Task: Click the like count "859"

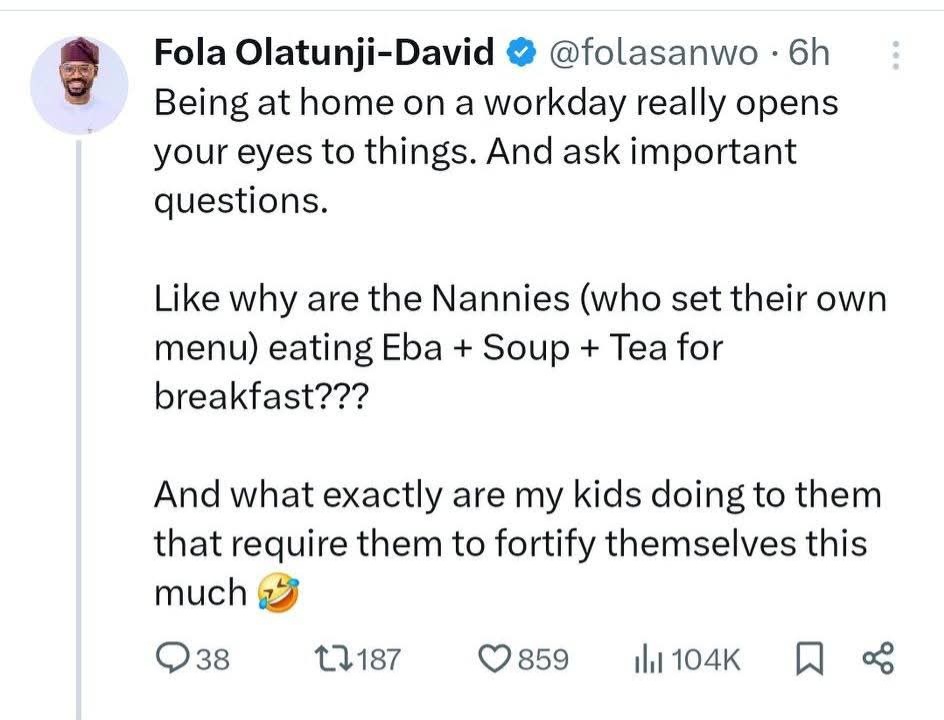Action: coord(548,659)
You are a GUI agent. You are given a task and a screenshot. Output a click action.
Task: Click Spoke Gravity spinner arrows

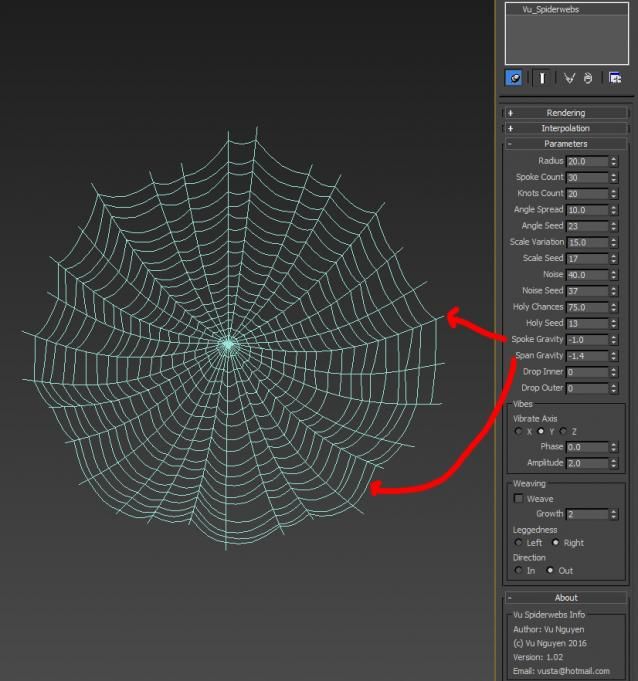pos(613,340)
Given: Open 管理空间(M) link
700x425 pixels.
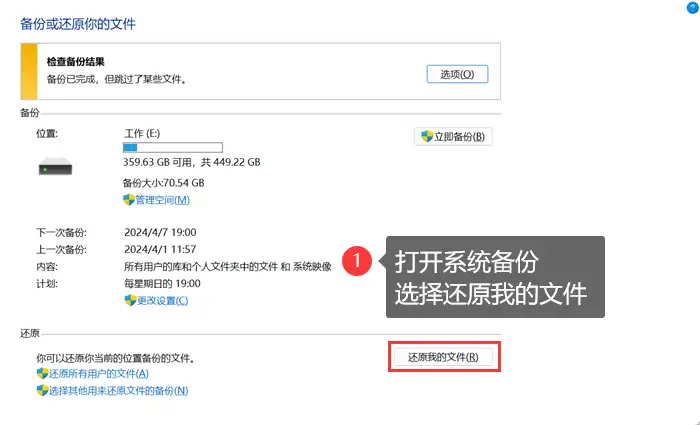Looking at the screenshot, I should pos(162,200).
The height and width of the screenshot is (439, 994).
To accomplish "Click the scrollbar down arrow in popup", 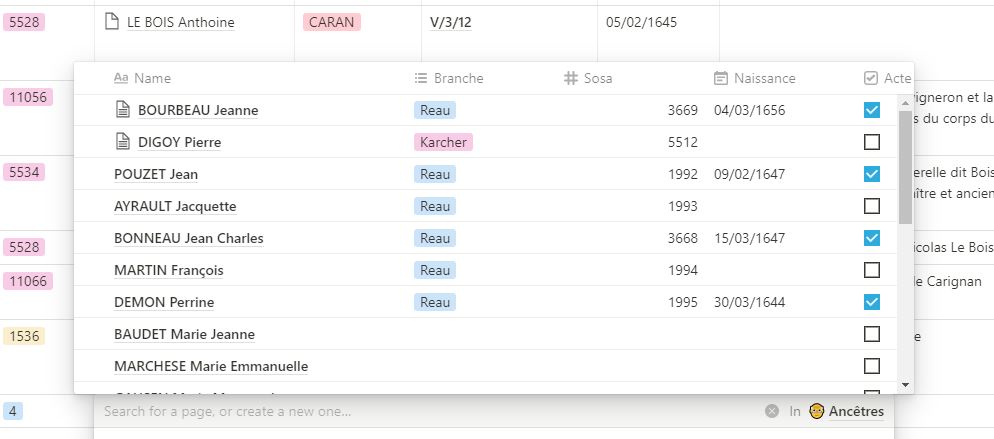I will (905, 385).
================================
Starting with the first line of the data, transcribe every line exactly through the one containing "Given: Open 管理空间(M) link". No pictures go in.

- Reply to the exercise
Task: Click the like count "859"

Action: coord(548,659)
You are a GUI agent. You are given a task and a screenshot. Output a click action.
Task: Click Spoke Gravity spinner arrows

pos(613,340)
Given: Open 管理空间(M) link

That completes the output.